- Passage:
——

The general sense I get is that Barnes is somewhat of a forgotten prospect in a deep system filled with several up-and-coming players, but fans shouldn't overlook the type of steady, consistent contributor Barnes can become in short order. If he proves to be healthy, an MLB cameo near the end of 2014 is well within his reach.
2014 Stats: 2 GS, 10 IP, 7.20 K/9, 3.60 BB/9, 1.20 WHIP, 0 HR
4. Blake Swihart, C, Double-A Portland
Last Week's Stats: 15 PA, .143/.200/.286, 0 K, 1 BB, 0 2B, 0 HR, 0 RBI
I debated bumping Swihart above Webster and Barnes last week when I jumbled these rankings for May but ultimately decided against it, as I wanted to stick to my preseason rating. But after discussing Swihart with others in the industry and thinking more about what his ultimate profile may be, I've decided to move Swihart up to fourth here despite his poor week.
While Barnes and Webster are potential No. 3 or No. 4 starters, Swihart is a potential everyday catcher who can hit sixth or seventh in a good lineup. It's a much rarer profile, so while Swihart comes with more risk and is still at least a full season away, he deserves the bump here, especially given his early success in Double-A. He needs to walk more and hit for more power, but there's plenty of time for Swihart to make an impact.
2014 Stats: 84 PA, .305/.321/.488, 13.1 K%, 2.1 BB%, 2 HR, 5 2B, 12 RBI
3. Mookie Betts, 2B, Double-A Portland
Last Week's Stats: 27 PA, .409/.519/.591, 1 SO, 5 BB, 1 HR, 1 2B, 4 RBI, 5 SB
Another week, another nine hits from Betts, who's enjoying perhaps the most impressive start to the season of any prospect in baseball. He's beginning to earn a ton of national attention—including this terrific piece by Jason Parks of Baseball Prospectus (subscription required)—and that's a trend that figures to continue as long as Betts' torrid pace keeps up.
There are many who now believe Betts is the best prospect in the Red Sox system, and while there's a fair argument to be made that that's the case, I'm keeping him at No. 3 for now. If he's still hitting .400 in June, I'll have little choice but to move him up a few spots, but that's unlikely, even for someone of Betts' skill.

——

- Written tasks:
1/ In the prospect rankings, what kind of player does the writer say Blake Swihart could become?
2/ Duplicate the part of the prospect rankings from "While Barnes and" up to and including "make an impact.", word for word.
3/ Translate this sentence from the prospect rankings into Spanish: "He needs to walk more and hit for more power, but there's plenty of time for Swihart to make an impact."

- Material:
——

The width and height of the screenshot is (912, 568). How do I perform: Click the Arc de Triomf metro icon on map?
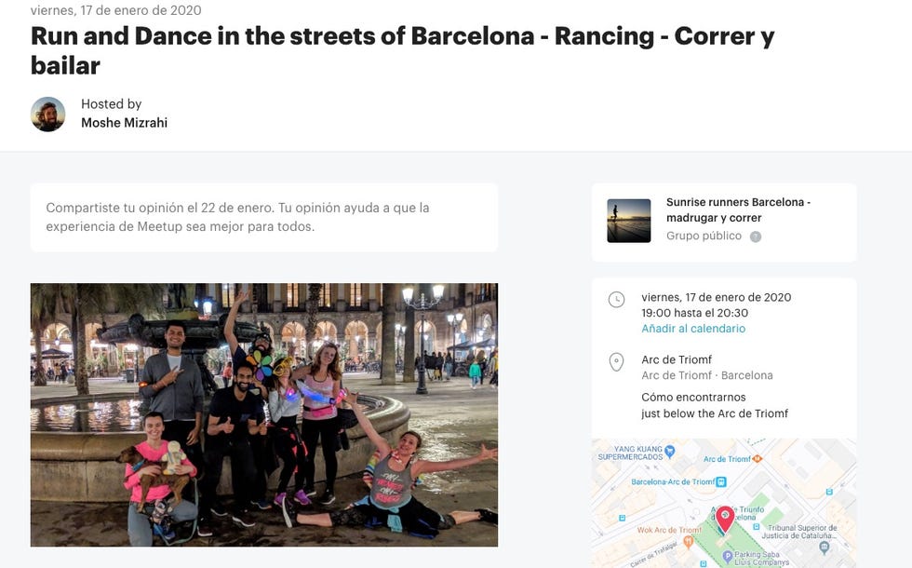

——

- Results by task:
1/ A potential everyday catcher who can hit sixth or seventh in a good lineup.

2/
While Barnes and Webster are potential No. 3 or No. 4 starters, Swihart is a potential everyday catcher who can hit sixth or seventh in a good lineup. It's a much rarer profile, so while Swihart comes with more risk and is still at least a full season away, he deserves the bump here, especially given his early success in Double-A. He needs to walk more and hit for more power, but there's plenty of time for Swihart to make an impact.

3/ Necesita recibir más bases por bolas y batear con más poder, pero hay tiempo de sobra para que Swihart tenga impacto.